October 7, 2006 — 11:11 pm
Greg Swann says:
Thanks, Tim. If you want certain language in an amendment or whatever, it might help to talk to the lender. Agents might not want to listen to you — the fools — but id the loan won’t fund, that’s a call to action! For what it’s worth, I want to hear what everyone has to say. I want to do what’s best for my clients — and I don’t want to get sued, lose my license or go to prison!
October 8, 2006 — 7:39 am
John K says:
I am not sure I understand why this has to be covered in the HUD statement.
Can’t you just leave the HUD statement (and purchase & sale contract) showing the 2.5% or whatever going to the buyer’s agent, then write a separate contract with the buyer as to who gets what, when?
I have a deal right now where the buyer is getting $5,000 back from me, at closing, and I wrote up a separate contract, saying it was due from me to him, only if he closed on the purchase.
I didn’t figure it was the seller’s business.

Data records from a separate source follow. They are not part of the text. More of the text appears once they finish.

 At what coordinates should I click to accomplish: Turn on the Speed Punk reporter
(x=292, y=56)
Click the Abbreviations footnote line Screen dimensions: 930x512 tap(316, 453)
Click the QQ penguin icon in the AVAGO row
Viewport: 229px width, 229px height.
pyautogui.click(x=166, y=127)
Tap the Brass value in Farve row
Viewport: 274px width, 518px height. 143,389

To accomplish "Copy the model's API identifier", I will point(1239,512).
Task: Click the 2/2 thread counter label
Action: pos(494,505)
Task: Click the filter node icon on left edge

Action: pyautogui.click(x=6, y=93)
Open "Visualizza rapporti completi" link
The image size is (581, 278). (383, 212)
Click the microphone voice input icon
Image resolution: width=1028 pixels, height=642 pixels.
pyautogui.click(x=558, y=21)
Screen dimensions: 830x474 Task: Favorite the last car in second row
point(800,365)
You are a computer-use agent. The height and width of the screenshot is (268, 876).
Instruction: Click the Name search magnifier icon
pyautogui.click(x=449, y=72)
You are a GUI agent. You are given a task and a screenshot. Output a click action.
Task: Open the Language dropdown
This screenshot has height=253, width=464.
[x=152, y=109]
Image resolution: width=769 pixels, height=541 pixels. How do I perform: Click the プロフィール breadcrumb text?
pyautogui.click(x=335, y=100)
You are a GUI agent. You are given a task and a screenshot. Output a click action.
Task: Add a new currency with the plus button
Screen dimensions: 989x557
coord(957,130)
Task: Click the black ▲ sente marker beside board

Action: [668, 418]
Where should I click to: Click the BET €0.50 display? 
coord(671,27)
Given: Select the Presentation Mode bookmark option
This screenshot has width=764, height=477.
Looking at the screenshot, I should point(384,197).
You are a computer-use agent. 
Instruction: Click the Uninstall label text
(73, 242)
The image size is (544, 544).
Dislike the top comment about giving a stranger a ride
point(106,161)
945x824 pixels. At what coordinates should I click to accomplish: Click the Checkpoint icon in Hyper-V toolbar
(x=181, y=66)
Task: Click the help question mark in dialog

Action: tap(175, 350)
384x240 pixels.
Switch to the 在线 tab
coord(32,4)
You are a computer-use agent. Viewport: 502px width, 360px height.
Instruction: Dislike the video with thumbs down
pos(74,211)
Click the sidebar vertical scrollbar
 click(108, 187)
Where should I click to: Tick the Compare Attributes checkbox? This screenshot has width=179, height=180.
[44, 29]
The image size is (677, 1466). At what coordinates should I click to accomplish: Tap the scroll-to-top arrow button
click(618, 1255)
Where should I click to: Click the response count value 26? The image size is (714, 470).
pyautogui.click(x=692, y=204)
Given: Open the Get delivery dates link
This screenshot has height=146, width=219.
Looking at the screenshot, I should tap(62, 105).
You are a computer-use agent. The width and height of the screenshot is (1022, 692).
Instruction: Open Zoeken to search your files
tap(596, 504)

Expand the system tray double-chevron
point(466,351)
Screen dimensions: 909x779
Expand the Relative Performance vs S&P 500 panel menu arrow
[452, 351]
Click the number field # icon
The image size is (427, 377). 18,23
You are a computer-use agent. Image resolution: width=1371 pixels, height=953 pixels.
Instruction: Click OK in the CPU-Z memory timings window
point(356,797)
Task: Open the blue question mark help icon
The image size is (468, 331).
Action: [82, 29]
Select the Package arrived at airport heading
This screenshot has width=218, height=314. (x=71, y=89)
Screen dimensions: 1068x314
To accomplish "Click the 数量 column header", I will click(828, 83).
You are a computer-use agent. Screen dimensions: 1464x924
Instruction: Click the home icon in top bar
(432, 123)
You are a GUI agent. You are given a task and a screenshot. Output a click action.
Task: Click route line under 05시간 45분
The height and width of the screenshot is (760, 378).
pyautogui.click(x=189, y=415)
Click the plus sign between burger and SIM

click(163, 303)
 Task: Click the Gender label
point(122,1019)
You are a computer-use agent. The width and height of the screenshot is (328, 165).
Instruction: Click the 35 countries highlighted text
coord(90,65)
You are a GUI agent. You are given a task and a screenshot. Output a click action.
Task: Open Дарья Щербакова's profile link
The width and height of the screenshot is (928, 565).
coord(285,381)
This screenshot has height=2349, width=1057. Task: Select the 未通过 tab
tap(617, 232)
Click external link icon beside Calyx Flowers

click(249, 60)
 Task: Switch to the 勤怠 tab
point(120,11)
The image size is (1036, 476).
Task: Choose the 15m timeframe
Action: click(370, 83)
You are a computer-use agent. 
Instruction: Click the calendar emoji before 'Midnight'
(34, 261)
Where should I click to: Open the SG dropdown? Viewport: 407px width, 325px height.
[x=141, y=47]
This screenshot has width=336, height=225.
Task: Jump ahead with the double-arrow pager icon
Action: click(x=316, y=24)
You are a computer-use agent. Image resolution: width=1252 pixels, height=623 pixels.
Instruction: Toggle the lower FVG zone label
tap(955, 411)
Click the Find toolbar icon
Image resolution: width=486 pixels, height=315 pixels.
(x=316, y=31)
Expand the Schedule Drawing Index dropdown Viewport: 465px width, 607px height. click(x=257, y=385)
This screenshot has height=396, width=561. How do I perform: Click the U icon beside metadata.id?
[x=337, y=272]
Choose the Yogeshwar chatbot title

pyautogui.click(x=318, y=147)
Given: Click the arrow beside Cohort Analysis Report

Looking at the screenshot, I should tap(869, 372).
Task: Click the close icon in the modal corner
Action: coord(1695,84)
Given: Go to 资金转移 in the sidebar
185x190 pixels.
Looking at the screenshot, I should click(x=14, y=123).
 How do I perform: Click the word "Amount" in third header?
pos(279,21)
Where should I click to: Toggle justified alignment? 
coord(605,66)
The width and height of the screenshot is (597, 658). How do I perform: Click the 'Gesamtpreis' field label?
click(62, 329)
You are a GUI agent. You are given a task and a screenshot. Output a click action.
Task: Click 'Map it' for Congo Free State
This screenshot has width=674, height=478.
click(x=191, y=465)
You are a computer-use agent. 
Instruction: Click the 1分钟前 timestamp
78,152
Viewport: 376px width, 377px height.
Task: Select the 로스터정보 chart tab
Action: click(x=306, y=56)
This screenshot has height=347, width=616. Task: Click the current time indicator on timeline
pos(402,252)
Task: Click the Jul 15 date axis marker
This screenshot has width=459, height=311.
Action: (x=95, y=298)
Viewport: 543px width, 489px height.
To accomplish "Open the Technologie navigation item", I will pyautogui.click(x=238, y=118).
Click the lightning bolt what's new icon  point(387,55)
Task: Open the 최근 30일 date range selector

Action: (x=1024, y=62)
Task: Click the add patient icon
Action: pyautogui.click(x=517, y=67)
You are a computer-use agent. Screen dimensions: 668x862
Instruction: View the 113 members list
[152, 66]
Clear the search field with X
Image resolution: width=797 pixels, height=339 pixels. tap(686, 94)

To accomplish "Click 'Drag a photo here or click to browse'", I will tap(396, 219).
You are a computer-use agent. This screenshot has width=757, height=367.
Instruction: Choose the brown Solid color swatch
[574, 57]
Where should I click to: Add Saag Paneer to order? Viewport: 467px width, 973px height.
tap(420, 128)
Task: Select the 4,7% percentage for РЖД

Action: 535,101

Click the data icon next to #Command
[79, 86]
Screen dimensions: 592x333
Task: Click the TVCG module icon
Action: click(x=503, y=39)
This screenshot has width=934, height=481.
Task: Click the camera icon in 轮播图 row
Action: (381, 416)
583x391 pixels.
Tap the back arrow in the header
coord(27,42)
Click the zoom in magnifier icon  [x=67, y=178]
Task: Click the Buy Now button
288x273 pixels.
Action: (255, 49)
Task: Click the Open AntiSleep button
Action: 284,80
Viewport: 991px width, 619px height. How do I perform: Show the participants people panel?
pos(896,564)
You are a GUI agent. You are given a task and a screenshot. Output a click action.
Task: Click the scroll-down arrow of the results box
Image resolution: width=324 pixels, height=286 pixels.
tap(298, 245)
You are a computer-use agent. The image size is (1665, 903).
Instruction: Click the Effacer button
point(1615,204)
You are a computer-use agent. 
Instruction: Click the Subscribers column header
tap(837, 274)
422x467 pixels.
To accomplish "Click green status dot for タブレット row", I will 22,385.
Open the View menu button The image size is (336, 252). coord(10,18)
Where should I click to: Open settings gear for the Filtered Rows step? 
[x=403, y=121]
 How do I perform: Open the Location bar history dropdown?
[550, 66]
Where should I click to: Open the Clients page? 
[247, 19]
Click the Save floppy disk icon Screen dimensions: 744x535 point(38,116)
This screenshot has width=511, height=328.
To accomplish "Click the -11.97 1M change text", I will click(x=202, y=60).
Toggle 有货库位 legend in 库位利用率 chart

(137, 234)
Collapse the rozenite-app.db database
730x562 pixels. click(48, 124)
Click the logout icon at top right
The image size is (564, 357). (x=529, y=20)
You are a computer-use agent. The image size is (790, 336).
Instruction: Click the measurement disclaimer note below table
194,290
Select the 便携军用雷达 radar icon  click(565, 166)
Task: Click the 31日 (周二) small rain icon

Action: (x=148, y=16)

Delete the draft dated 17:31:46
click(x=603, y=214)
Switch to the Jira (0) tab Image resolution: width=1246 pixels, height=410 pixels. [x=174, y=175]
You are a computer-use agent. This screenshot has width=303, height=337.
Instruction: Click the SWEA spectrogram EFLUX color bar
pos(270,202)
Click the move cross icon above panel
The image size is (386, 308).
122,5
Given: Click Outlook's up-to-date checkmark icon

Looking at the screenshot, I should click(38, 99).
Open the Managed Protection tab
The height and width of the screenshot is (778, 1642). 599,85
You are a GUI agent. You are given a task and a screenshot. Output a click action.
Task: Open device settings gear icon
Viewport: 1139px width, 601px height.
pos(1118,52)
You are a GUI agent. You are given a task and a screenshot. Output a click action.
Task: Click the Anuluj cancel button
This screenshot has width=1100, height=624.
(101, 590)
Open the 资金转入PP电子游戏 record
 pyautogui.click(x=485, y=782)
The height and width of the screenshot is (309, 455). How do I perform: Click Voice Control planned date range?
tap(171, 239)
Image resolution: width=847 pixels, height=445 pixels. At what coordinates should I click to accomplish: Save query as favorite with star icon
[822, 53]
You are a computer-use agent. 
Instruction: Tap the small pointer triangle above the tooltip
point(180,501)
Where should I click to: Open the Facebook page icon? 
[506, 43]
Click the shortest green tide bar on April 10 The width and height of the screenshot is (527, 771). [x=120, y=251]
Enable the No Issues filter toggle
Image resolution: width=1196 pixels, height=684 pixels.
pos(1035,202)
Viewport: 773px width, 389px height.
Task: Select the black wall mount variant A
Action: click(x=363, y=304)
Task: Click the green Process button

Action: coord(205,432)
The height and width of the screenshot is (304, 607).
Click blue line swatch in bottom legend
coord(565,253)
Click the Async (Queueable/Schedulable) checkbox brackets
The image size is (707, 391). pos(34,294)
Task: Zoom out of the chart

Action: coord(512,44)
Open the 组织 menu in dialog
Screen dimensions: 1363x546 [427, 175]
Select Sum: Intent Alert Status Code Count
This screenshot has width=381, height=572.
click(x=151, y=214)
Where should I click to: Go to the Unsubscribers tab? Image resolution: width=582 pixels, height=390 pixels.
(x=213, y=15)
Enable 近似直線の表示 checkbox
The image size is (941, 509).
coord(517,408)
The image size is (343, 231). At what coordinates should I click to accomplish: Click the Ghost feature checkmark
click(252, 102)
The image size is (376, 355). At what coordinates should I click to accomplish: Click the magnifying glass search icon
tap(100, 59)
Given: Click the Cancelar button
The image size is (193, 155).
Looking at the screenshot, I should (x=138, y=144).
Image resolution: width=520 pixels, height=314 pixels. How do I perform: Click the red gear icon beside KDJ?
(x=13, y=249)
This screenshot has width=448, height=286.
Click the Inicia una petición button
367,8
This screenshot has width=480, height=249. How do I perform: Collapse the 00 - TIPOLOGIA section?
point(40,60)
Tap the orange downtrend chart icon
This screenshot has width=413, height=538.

Are you doing this for tax purposes, as well? I realize if I get the entire 2.5%, and then kick back $5,000 to my buyer, I’ll have to explain it all on my taxes, but it seemed easier, that way.
Please explain more!
October 9, 2006 — 7:52 pm
Greg Swann says:
> Please explain more!
Talk to your broker at once. Every penny associated with a real estate transaction has to be accounted for on the HUD-1. Paying anyone directly out of your pocket is a RESPA violation. Plus which, as you note, you incur a tax laibility for funds you did not actually receive.
October 9, 2006 — 7:56 pm
John K says:
Haha, I am the broker!
October 9, 2006 — 8:33 pm
Greg Swann says:
> Haha, I am the broker!
Then talk to your attorney. The difference between a rebate and a kickback is the HUD-1 statement.